▸ Work request
How many lines of the entries below contain the string "computer"? State the number alone.

▸ Collected data entries
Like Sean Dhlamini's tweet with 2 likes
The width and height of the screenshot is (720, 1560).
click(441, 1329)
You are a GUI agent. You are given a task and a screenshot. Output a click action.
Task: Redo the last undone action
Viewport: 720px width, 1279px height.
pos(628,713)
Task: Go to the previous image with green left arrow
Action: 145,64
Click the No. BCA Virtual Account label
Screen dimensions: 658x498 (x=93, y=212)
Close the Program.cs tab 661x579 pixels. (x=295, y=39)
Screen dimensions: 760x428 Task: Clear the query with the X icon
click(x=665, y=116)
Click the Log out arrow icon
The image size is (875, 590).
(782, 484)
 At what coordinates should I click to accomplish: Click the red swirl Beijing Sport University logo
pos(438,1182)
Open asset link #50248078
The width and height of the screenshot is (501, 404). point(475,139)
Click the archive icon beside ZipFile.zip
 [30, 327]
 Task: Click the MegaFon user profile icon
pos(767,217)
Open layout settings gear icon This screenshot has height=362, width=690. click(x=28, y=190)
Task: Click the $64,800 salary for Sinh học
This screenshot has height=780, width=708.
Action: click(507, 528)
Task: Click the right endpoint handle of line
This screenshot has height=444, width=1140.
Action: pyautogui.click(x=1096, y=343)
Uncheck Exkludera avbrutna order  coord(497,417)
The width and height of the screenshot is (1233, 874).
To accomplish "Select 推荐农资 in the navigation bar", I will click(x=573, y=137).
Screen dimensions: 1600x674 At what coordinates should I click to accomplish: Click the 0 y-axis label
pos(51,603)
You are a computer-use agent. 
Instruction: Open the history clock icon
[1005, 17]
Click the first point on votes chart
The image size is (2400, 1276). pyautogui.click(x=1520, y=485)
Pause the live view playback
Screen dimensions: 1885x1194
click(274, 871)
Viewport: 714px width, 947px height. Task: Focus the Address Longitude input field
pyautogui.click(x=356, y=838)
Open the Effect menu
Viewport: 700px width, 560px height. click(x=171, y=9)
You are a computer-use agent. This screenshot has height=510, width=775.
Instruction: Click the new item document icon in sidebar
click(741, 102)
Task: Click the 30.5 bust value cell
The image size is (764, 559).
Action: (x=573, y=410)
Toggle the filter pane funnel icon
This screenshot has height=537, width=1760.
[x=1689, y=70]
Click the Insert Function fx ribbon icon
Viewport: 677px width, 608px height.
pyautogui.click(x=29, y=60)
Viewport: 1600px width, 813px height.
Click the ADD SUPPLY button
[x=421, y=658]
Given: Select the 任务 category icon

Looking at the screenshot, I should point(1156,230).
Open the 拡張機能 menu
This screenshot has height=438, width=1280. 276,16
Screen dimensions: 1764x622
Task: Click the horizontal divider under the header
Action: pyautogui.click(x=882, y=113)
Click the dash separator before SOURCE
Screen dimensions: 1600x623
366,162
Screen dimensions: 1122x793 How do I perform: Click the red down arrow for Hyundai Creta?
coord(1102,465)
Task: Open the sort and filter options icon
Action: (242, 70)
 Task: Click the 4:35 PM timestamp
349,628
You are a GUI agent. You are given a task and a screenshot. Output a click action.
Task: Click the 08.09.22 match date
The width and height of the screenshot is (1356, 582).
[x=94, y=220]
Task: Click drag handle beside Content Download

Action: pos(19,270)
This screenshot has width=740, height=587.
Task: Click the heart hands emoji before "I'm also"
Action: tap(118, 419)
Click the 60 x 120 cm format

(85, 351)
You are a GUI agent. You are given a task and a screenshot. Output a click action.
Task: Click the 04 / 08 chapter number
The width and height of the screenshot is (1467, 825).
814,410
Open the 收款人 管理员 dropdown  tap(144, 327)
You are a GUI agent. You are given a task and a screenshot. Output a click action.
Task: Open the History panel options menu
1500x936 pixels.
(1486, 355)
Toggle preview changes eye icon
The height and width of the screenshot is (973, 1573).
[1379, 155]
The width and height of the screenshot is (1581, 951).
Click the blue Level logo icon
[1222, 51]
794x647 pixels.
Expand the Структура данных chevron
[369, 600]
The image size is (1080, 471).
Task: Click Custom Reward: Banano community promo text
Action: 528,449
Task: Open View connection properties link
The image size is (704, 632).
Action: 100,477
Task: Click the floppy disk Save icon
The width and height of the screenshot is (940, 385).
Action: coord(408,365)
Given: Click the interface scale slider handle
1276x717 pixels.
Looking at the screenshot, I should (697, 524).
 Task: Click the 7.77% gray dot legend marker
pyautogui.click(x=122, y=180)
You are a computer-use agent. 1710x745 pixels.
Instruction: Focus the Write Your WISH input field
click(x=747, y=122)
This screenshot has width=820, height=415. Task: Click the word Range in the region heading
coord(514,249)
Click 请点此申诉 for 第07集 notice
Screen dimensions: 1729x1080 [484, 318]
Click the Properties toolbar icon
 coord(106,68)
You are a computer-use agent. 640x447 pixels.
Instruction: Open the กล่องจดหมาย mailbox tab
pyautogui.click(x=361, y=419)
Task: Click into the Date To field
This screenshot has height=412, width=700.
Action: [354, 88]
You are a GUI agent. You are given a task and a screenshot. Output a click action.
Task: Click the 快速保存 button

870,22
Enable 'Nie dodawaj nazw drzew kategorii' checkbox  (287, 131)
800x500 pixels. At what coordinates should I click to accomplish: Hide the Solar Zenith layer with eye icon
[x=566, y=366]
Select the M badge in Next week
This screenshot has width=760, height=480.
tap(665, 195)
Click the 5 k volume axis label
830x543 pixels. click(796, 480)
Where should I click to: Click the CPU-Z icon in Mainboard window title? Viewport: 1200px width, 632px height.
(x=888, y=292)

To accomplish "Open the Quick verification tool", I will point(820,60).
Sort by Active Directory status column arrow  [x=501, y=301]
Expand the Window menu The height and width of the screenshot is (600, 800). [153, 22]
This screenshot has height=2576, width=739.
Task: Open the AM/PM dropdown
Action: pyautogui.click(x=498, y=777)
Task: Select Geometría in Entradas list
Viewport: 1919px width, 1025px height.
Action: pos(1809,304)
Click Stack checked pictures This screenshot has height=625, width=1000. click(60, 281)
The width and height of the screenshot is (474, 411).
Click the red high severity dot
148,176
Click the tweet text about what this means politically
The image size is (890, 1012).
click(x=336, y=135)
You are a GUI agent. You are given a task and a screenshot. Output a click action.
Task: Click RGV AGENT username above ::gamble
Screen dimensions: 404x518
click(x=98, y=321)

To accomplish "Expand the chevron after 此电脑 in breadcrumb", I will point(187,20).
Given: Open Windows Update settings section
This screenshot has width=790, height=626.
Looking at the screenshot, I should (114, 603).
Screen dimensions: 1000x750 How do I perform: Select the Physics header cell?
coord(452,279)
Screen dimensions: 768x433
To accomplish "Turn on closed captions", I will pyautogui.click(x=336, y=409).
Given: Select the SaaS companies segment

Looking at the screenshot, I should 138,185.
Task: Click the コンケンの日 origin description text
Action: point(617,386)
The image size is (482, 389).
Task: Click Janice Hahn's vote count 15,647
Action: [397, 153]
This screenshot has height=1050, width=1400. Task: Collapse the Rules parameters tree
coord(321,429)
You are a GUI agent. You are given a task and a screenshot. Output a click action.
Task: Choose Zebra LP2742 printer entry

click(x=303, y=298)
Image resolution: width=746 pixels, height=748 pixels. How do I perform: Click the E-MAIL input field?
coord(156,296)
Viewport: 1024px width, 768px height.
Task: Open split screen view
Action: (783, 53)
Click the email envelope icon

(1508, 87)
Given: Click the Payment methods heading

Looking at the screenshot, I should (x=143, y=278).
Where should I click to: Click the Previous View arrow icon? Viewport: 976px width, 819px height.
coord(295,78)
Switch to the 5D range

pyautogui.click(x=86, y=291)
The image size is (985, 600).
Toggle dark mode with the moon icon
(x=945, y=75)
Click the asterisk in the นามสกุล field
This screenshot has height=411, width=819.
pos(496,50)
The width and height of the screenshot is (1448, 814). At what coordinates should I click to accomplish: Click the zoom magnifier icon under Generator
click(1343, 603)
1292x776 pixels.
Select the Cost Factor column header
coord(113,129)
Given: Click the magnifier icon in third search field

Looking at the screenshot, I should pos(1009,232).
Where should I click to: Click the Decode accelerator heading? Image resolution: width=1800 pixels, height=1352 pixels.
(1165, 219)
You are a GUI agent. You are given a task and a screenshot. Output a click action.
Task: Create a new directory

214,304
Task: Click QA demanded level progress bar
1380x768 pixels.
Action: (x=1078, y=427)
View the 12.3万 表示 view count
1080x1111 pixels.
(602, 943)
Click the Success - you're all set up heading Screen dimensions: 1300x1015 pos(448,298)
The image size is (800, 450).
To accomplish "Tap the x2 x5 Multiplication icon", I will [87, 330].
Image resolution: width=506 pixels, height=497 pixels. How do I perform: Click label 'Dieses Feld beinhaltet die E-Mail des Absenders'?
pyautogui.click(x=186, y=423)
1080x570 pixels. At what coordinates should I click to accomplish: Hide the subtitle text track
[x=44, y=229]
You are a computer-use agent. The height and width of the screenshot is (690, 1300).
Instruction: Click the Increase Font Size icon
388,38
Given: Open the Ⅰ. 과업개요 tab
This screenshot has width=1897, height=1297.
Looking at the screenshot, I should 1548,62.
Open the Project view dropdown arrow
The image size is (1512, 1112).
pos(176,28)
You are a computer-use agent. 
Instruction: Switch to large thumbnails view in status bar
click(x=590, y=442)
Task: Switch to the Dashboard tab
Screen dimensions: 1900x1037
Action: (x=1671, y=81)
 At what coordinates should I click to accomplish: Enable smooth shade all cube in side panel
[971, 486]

▸ Result of this task
6